「得知幽蘭並未殺人,令我心中甚慰!雖然尚不知三位中誰是兇手,不過狄兄確實挽救了小弟的前程!如今我可以問心無愧地上報說小鳳凰被殺是一樁本地案件,與幽蘭無關!如此恩情,實在無以為報,我……」
只聽外面響起號令聲和兵器的撞擊聲,一行人馬正經過西門。
狄公接著又道:「第二樁是宋一文被殺。當時他只有五歲,過後很快便被舅父帶去京城,他如何得到父親蒙冤的證據,你我只能猜測一二。據我推想,他已知曉母親的姦情,多半是長大成人後由舅父或其他親屬告知,因為其姨母說過,宋一文從未到金華探望過她。他定是設法得知鬱金就是這一姦情的孽種,於是來到此地,不但與鬱金見面,還在縣衙檔房中查考莫將軍一案的細節。鬱金並未告訴宋一文自己有個父親,且偶爾會來探望她,但她定是告訴了其父有關宋一文的情形,包括姓甚名誰、來金華替父報仇、住在茶商孟掌櫃家等等。於是那人尋到孟掌櫃家,出手殺死宋一文。」
駱縣令頻頻點頭:「過後那人又在宋一文的住所四處翻找,想要尋出可能揭露自家身份的記錄。或許宋一文果真找到了其父或其母的書信。當年官府查封了莫府的所有財產文書,但是家人總可帶走一兩件衣袍,多年以後,宋一文可能發現了藏在夾層裡的密信,或是其他什麼天曉得的法子!」
「這些情形,唯有等到我們查明兇手,並有足夠的證據提審他時方可知曉。然而目前,我看是毫無指望!不過,在深思這一難題之前,我想先說第三點,就是幽蘭被控笞死侍女一案。
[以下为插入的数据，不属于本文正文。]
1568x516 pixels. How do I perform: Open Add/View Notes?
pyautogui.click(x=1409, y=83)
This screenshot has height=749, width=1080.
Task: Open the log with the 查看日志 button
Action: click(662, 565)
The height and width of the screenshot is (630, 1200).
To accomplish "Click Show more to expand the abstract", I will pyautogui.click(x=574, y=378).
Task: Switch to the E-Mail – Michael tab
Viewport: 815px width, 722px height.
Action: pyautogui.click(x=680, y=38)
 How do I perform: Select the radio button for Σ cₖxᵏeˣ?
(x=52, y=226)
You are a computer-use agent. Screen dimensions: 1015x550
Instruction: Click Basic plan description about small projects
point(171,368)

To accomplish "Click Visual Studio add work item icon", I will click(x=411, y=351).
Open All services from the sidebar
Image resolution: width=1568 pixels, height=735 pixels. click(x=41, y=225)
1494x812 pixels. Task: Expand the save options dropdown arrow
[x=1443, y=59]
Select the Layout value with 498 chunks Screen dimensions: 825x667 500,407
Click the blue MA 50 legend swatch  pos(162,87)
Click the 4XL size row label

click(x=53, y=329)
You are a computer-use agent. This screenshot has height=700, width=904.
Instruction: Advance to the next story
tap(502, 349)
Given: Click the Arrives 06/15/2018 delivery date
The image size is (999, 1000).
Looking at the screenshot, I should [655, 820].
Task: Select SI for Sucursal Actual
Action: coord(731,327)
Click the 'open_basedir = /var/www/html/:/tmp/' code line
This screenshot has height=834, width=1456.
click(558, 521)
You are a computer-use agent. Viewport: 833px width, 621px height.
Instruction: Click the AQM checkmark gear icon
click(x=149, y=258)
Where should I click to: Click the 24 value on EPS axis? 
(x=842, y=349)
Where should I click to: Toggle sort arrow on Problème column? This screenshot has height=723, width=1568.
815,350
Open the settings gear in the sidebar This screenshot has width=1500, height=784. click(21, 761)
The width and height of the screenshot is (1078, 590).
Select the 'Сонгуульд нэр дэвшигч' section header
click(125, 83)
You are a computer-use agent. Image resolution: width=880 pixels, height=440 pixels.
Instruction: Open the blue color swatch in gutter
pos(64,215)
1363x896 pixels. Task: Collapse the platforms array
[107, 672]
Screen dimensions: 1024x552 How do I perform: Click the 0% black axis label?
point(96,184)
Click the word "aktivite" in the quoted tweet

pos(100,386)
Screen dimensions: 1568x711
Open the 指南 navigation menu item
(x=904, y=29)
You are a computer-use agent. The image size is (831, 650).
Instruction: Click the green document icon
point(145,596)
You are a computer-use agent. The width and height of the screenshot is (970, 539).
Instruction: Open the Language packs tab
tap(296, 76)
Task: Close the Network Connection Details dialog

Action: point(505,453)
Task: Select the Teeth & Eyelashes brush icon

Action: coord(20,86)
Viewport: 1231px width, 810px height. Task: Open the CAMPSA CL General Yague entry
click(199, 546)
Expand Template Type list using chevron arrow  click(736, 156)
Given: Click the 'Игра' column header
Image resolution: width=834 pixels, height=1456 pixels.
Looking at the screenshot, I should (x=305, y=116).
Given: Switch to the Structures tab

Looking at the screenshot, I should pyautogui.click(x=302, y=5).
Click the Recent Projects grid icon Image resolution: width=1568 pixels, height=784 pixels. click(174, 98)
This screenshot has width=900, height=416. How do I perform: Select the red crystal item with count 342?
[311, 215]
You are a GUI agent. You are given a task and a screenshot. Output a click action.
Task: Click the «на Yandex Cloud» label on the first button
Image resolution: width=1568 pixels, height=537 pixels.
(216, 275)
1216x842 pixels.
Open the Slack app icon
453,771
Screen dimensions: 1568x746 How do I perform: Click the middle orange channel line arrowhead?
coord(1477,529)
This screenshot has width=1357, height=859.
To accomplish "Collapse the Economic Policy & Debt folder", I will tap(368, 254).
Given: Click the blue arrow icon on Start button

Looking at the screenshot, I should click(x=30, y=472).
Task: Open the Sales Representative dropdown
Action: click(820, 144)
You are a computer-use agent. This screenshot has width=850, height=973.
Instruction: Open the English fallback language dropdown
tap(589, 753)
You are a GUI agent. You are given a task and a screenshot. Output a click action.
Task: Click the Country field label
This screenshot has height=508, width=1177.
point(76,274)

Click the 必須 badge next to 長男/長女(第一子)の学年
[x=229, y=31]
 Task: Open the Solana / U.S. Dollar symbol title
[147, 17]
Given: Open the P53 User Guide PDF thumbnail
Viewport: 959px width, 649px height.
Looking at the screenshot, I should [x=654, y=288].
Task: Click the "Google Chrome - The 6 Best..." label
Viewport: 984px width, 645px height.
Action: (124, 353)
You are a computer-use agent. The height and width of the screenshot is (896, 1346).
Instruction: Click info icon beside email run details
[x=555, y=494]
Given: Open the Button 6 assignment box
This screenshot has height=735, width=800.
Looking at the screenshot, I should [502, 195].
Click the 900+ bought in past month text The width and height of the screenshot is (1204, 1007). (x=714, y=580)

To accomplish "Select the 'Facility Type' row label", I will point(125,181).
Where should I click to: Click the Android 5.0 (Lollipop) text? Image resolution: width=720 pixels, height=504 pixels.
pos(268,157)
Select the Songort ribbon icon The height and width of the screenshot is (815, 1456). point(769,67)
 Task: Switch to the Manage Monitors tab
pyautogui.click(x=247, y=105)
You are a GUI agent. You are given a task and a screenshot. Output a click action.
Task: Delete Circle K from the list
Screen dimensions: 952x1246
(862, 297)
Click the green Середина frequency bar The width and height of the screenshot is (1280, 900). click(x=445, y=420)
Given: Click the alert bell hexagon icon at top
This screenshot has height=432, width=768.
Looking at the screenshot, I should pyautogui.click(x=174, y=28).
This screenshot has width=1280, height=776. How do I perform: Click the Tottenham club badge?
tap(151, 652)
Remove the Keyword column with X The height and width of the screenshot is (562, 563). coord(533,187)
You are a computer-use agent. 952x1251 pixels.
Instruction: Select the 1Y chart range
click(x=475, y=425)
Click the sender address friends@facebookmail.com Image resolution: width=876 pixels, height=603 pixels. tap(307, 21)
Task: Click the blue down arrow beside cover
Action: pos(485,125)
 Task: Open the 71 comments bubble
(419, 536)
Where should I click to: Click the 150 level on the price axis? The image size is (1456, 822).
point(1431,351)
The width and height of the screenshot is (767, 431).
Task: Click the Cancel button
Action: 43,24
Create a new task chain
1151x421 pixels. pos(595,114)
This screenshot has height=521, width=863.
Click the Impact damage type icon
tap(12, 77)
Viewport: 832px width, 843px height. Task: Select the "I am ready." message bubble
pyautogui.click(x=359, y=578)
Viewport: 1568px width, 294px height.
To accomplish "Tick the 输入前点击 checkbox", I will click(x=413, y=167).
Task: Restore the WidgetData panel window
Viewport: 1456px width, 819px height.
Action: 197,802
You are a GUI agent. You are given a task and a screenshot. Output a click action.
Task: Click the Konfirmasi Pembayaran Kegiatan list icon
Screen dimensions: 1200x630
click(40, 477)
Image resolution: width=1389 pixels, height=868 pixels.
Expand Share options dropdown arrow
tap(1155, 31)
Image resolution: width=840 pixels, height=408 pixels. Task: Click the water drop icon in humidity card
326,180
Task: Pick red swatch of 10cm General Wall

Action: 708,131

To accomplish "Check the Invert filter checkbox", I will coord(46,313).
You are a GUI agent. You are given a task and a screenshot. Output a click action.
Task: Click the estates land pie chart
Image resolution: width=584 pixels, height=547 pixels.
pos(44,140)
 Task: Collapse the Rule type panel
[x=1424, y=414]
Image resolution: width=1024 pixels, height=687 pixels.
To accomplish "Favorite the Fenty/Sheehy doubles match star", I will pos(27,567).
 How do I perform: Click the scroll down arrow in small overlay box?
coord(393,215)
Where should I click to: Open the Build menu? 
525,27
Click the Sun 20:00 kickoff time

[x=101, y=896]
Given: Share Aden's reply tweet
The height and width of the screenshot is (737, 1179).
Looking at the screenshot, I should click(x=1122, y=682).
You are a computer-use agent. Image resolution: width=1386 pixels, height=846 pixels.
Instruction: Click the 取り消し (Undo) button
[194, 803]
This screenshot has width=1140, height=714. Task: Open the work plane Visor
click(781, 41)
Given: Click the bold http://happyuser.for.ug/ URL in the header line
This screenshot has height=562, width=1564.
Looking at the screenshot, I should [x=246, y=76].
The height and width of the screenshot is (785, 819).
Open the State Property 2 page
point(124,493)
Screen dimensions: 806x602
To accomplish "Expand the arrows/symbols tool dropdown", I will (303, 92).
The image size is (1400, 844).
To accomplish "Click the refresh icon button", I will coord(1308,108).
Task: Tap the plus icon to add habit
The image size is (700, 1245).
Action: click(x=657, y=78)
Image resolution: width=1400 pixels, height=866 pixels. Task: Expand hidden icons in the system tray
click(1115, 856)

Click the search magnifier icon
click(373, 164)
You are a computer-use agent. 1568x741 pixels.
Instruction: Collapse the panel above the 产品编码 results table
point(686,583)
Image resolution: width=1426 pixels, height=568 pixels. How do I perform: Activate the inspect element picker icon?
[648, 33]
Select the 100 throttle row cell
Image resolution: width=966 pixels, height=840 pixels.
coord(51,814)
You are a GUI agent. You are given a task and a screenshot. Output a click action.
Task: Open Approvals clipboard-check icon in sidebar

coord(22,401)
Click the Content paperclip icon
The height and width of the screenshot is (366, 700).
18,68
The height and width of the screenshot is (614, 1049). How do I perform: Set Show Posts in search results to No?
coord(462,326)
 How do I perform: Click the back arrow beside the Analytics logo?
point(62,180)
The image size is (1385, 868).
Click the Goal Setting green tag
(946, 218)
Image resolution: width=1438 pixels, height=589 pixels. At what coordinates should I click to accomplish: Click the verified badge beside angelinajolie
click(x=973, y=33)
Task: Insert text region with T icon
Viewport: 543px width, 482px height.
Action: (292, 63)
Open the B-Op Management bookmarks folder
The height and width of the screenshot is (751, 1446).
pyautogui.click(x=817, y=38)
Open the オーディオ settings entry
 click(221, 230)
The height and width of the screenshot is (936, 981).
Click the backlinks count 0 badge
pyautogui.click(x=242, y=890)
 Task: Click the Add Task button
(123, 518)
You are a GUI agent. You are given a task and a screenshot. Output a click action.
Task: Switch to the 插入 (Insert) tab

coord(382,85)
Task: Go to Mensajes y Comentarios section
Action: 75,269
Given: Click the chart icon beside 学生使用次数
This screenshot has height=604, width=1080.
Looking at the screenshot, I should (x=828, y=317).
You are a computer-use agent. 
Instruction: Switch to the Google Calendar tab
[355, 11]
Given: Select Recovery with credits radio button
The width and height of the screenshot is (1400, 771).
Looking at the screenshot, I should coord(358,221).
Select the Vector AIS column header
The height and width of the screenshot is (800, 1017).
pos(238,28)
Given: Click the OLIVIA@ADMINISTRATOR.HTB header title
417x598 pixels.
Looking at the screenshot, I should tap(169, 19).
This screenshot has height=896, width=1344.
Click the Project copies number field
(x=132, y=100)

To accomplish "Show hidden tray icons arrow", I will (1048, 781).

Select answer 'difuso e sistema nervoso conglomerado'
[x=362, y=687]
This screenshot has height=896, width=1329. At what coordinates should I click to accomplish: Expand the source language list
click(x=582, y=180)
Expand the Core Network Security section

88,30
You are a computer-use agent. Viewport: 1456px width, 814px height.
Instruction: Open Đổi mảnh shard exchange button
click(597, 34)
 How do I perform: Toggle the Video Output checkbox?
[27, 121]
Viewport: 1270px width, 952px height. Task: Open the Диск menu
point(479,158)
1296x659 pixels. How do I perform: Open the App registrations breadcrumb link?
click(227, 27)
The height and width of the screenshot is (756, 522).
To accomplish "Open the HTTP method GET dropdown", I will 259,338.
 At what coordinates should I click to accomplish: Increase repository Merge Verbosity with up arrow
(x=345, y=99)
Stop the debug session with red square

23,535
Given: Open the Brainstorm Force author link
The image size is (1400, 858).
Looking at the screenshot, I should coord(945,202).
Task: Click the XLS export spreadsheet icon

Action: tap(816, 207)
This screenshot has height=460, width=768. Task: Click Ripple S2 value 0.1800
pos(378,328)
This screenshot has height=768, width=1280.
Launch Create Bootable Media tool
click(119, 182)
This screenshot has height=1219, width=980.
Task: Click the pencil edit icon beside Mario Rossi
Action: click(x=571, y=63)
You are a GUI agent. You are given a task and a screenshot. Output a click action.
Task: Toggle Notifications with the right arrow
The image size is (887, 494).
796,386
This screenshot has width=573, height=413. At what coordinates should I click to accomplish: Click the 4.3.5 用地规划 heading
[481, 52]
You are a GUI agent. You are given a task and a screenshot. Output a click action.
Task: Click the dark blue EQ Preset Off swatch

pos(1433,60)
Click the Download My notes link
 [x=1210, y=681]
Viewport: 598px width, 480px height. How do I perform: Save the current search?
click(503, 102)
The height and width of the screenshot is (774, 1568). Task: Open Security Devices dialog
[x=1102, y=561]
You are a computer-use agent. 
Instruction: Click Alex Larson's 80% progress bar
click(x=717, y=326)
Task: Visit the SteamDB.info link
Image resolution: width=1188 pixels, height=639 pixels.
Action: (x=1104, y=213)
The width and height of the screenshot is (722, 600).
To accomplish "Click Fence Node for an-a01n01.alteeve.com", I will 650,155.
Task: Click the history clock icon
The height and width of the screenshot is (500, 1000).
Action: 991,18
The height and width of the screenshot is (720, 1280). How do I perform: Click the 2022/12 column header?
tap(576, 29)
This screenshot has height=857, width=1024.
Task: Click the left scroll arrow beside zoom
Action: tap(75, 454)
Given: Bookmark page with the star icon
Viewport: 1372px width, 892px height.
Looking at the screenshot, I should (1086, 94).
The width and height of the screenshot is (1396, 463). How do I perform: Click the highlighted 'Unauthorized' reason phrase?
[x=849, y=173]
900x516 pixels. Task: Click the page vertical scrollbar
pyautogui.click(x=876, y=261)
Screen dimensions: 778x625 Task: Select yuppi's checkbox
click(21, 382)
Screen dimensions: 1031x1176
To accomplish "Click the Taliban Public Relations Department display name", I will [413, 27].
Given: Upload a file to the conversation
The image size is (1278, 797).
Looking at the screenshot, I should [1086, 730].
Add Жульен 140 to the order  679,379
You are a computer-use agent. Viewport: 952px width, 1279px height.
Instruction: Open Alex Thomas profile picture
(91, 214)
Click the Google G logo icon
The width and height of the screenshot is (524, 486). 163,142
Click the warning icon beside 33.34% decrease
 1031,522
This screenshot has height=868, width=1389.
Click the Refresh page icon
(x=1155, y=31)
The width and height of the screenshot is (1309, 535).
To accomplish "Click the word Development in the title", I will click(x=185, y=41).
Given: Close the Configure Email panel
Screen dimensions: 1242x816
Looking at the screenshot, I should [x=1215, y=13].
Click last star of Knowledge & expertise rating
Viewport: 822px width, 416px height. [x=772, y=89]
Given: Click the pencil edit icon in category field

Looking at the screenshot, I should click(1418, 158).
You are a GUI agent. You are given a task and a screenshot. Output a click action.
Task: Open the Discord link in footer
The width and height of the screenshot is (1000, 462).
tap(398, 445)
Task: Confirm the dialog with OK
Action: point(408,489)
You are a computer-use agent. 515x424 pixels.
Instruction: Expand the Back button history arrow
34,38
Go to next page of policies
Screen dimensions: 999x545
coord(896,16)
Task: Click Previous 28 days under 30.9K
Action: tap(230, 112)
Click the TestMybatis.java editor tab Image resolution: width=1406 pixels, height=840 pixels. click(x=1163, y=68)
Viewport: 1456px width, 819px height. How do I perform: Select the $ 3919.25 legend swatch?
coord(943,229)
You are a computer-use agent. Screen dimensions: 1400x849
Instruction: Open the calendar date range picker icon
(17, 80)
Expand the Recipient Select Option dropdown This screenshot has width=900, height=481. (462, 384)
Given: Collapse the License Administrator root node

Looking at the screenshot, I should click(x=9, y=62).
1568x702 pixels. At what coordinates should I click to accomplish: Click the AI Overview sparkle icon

那兩封匿名信,不知駱兄研究得如何?」
「平平而已。兩封信皆出自學問深湛之人,仁兄也知道這文言體是如何嚴格規範的,人世生活中所有能想到的方方面面,或是偶發之事,幾乎都有特定的表達方式,文人學士自會用詞精準。若是由一個缺乏素養之人來寫,自然會有所不同,很容易發現同樣的怪僻手法或語病。因此我只能說運用某些虛字時,這兩封信有相似之處,可能出於同一作者之手。實在抱歉!」
「若是能看到原件就好了!對於筆跡,我曾悉心研究過一番,必能鑑別出來!但是須得跑一趟京師,並且不敢說大理寺當真會允許我去查驗原信。」狄公說罷,焦躁地揪揪長髯。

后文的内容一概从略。